Inflation is a cause of concern, more so in a slow economy yet recovering from a pandemic. A sudden hike in RBI rates makes it the subject of drawing room and social media discussions everywhere.
I hear a lot of questions about repo rates, CRR and its linkage with inflation rate.
Let’s understand the basics of inflation economics and banking first.
Cash Reserve Ratio (CRR)
CRR is a percentage of total bank deposits to be placed in a current account with RBI. An increase in CRR means banks have less funds left for lending, and they do not earn any interest on CRR.
Statutory Liquidity Ratio (SLR)
SLR is the percentage of total bank deposits to be placed with RBI in the form of G-secs or gilt-edged securities. Banks earn prevailing market rates on the investment.
Why CRR & SLR?
RBI does not allow banks to lend 100% of deposits placed with them. It ensures that the depositors get their money back, even if there is a failure in repayment by borrowers.
It is an abbreviation for Repurchase Options rate.
Banks borrow money overnight from RBI at this rate, by placing securities (other than SLR requirements), and can repurchase the same on returning funds.
Banks link their loan interest rates to repo rates. It means interest rates on loans go up and down instantaneously with a change in repo rate.
Reverse Repo Rate
This is the rate at which RBI borrows money from banks.
A high reverse repo rate means banks find it attractive to place funds with RBI rather than lending in uncertain market conditions.
A low reverse repo rate means banks start lending more and it boosts the economy.
How does RBI control inflation rate?
Inflation is an increase in prices. We measure it in two ways.
1. Wholesale price inflation (WPI)
Wholesale price inflation is measured by prices of goods before they reach the retailer.
2. Consumer price inflation (CPI)
Consumer price inflation is measured by prices of food grains, commodities and fuel.
Prices increase if a lot of money is in circulation in the market and demand is high. This is what inflation is.
But what is the link between inflation and interest rates?
Sucking money out of the system leads to lower demand, and a consequent fall in prices.
RBI endeavors to contain demand-pull inflation by manipulating interest rates.
- Increase in CRR pulls money out of the banking system.
(It is an increase of 0.5% from 4% to 4.5% in the latest hike)
- Increase in repo rate will lead to increased rates of interest on bank deposits. It means people are incentivized to save more and spend less.
(Repo rate has been increased to 4.4% from 4% in the latest hike)
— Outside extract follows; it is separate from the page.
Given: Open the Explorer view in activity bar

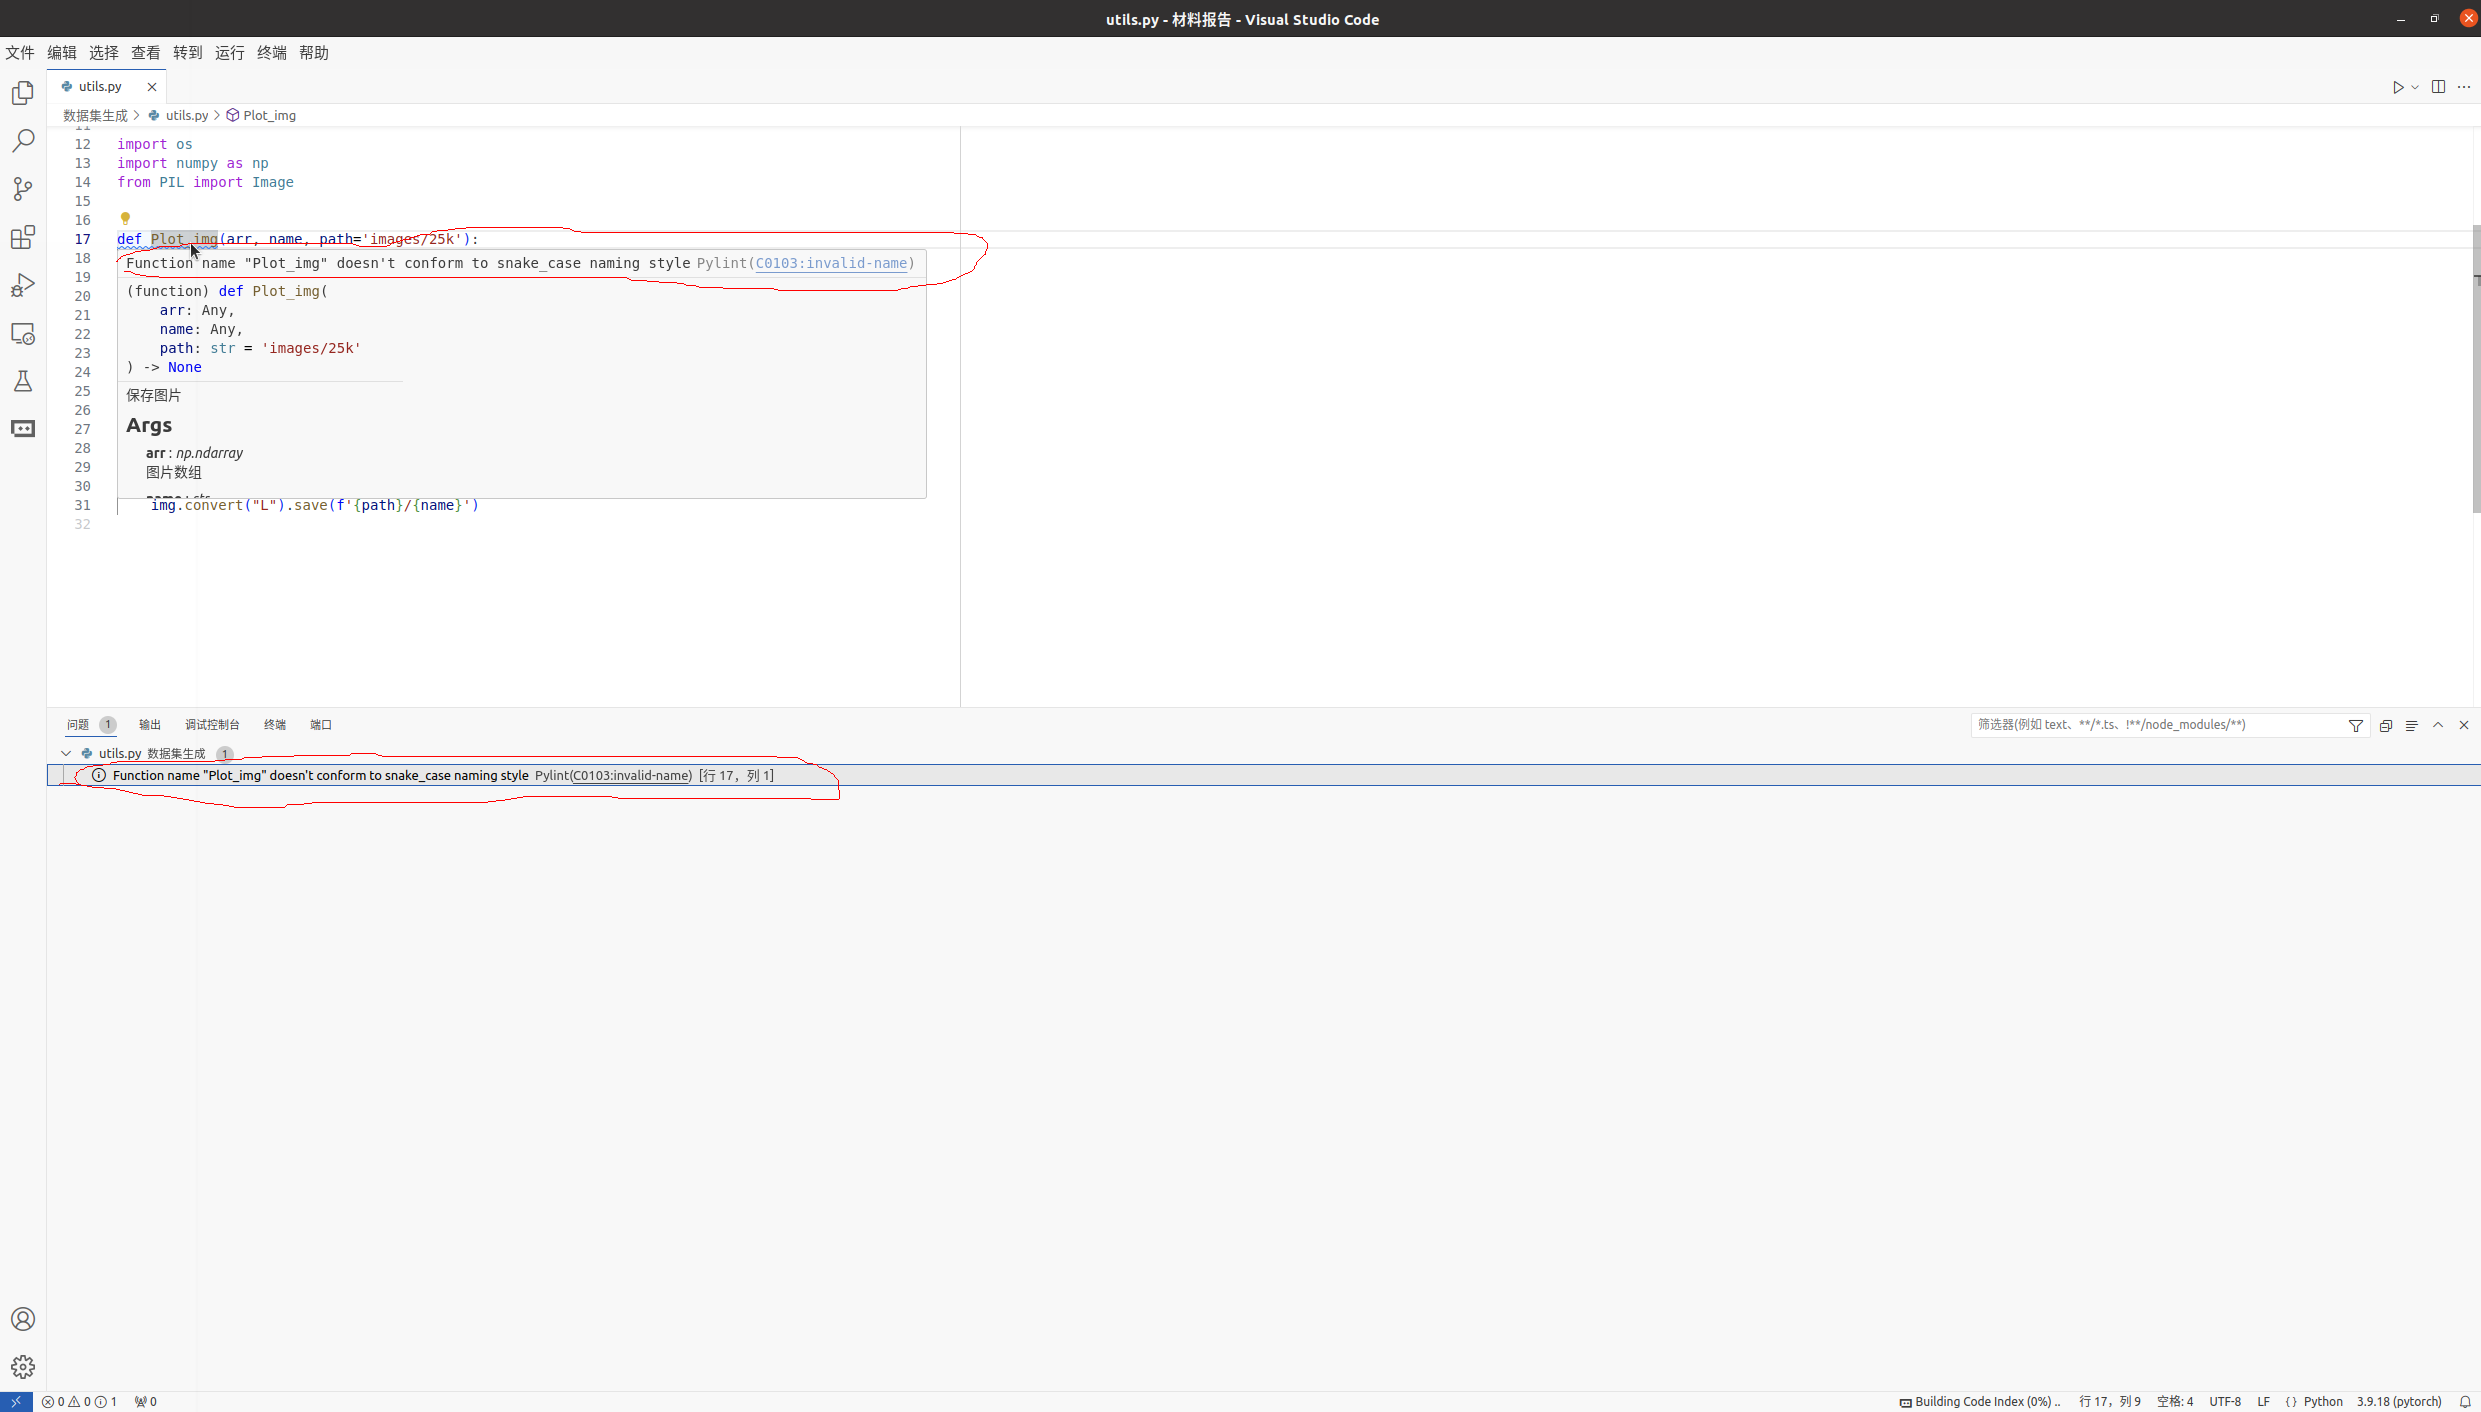Looking at the screenshot, I should click(23, 93).
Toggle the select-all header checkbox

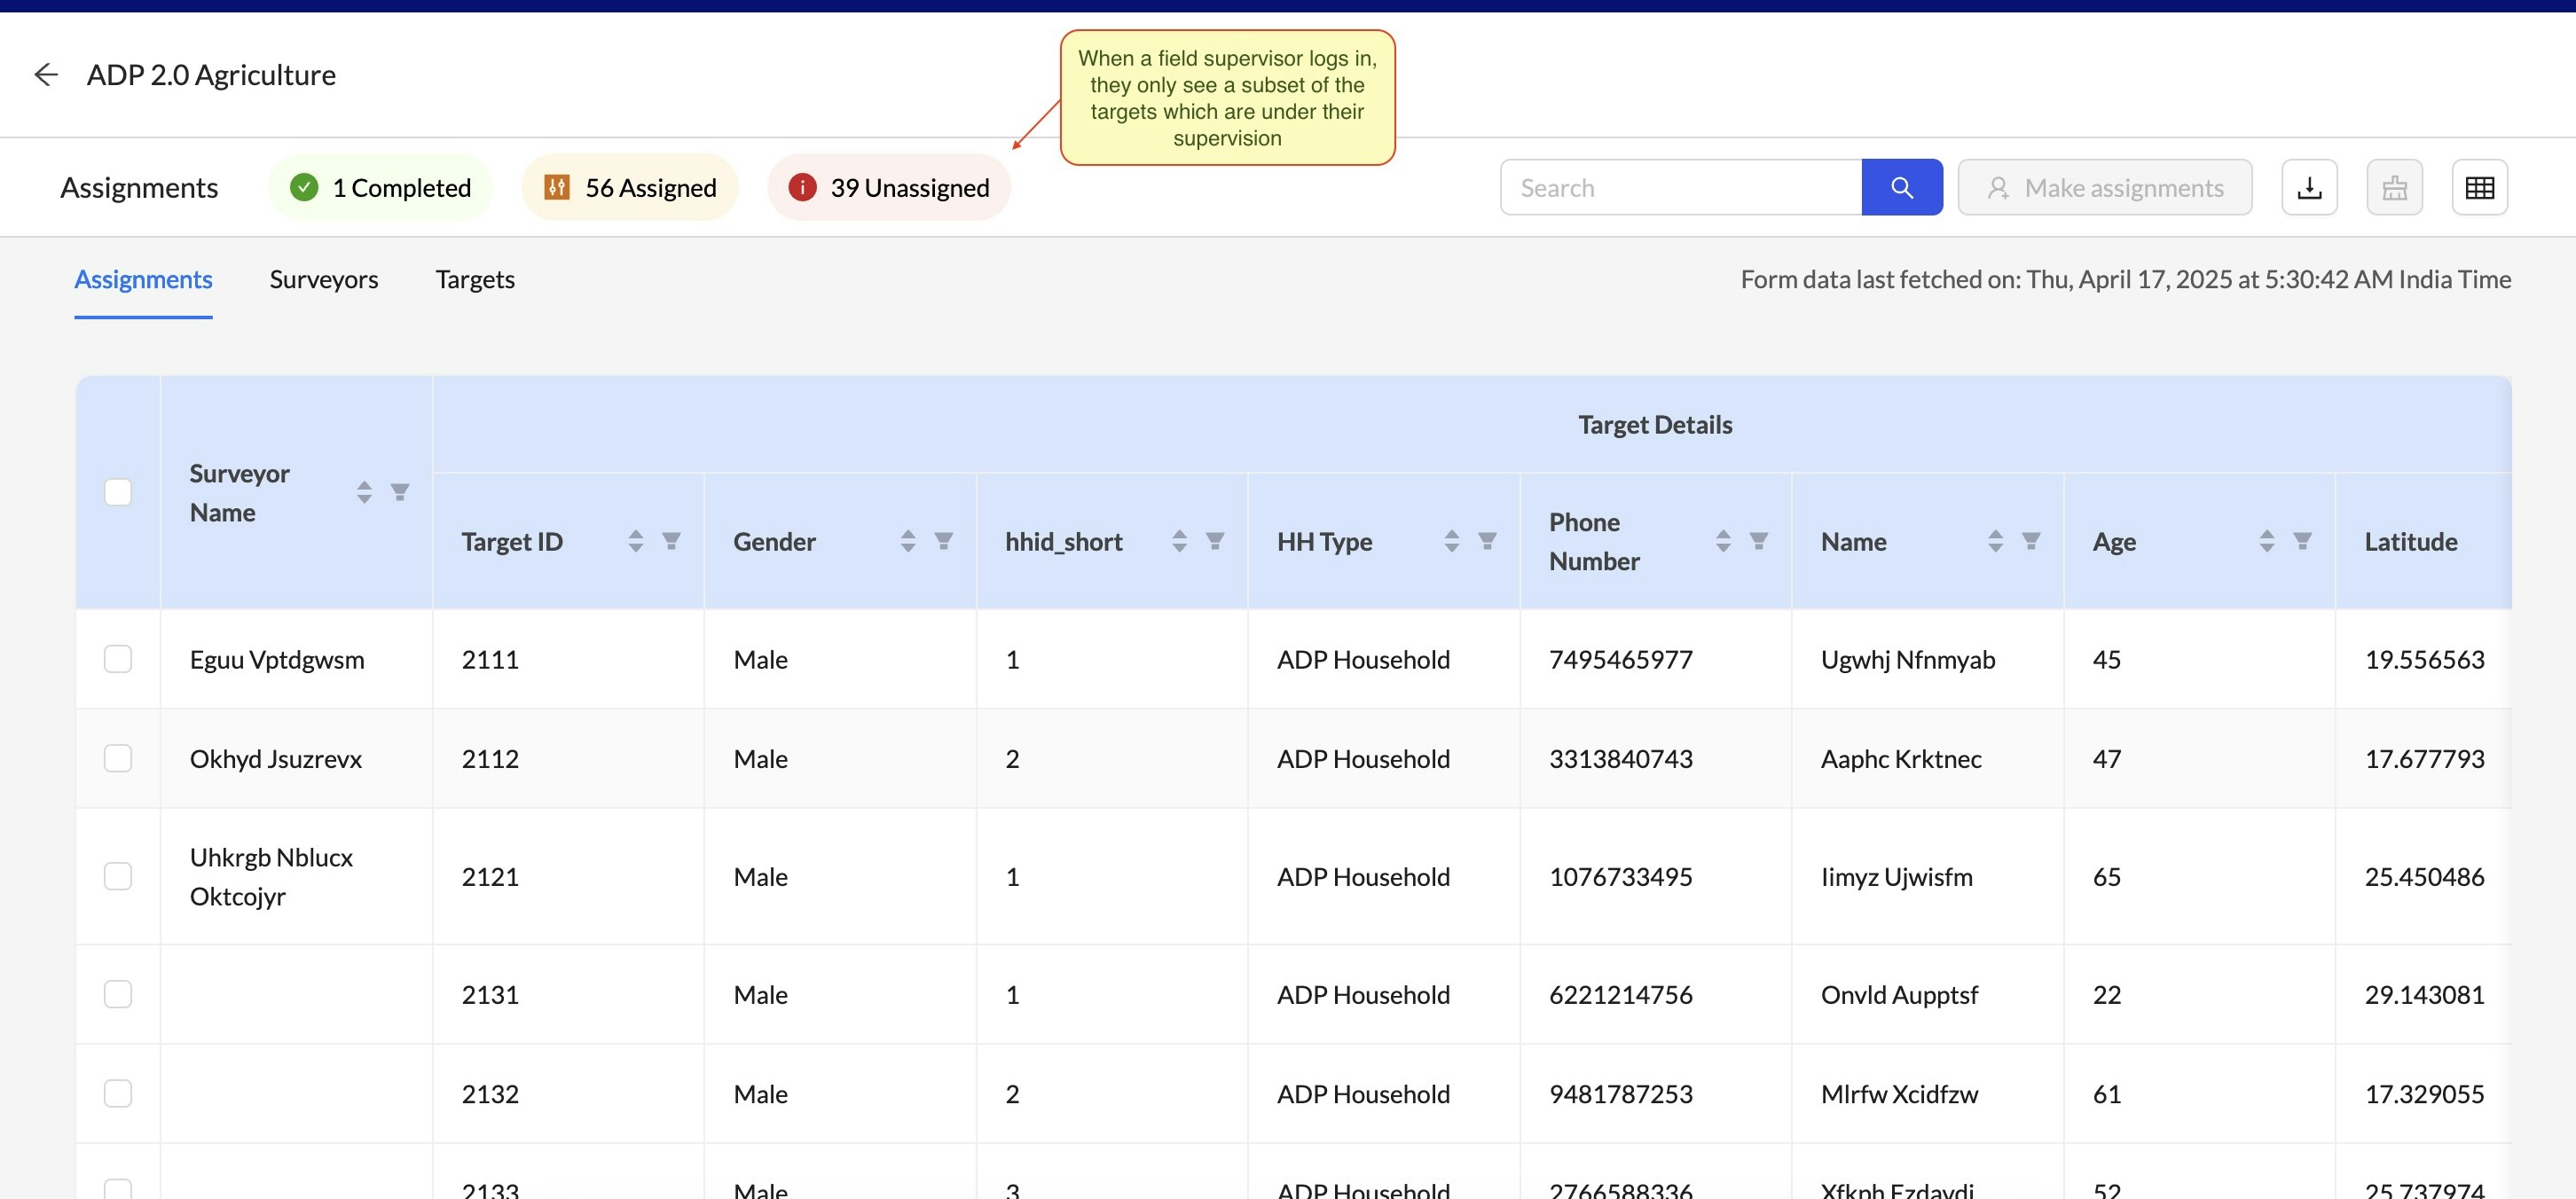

- Increased EMIs will lower spending.
- Banks will lend less money at a higher rate.
The multiplier effect of all the above factors lowers demand in an inflationary economy.
Does a rate hike by Fed impact inflation in India?
A hike in Fed rates in the USA causes withdrawal of foreign funds from Indian markets. We are seeing a volatility in stock market indices.
More so, it also causes the rupee to weaken against the dollar. It means that the country’s import bill and fuel bills go up causing an increase in prices.
Needless to say, that the RBI should attempt to contain the impact by managing policy rates.
How does it affect your household budget?
A drop in food and fuel prices will give some relief.
However, expenses on entertainment, eating out, travel, personal shopping and services are likely to remain the same.
Again, increased EMIs will tighten monthly budgets.
You need to make a higher provision for international travel and foreign education as the rupee depreciates.
Individuals need to manage debt better to lower the interest burden.
How does it affect your investments?
- Bank deposits will become more attractive. It is good for investors with a low to moderate risk appetite.
- Investments in large cap mutual funds will show good returns, as companies with low debt perform better.
- Returns on debt and gilt funds are likely to fall. However, it makes sense to exit only after completion of the cycle.
- Make investments in direct equity investments for the long-term. Short-term trading is not always lucrative in a fluctuating market.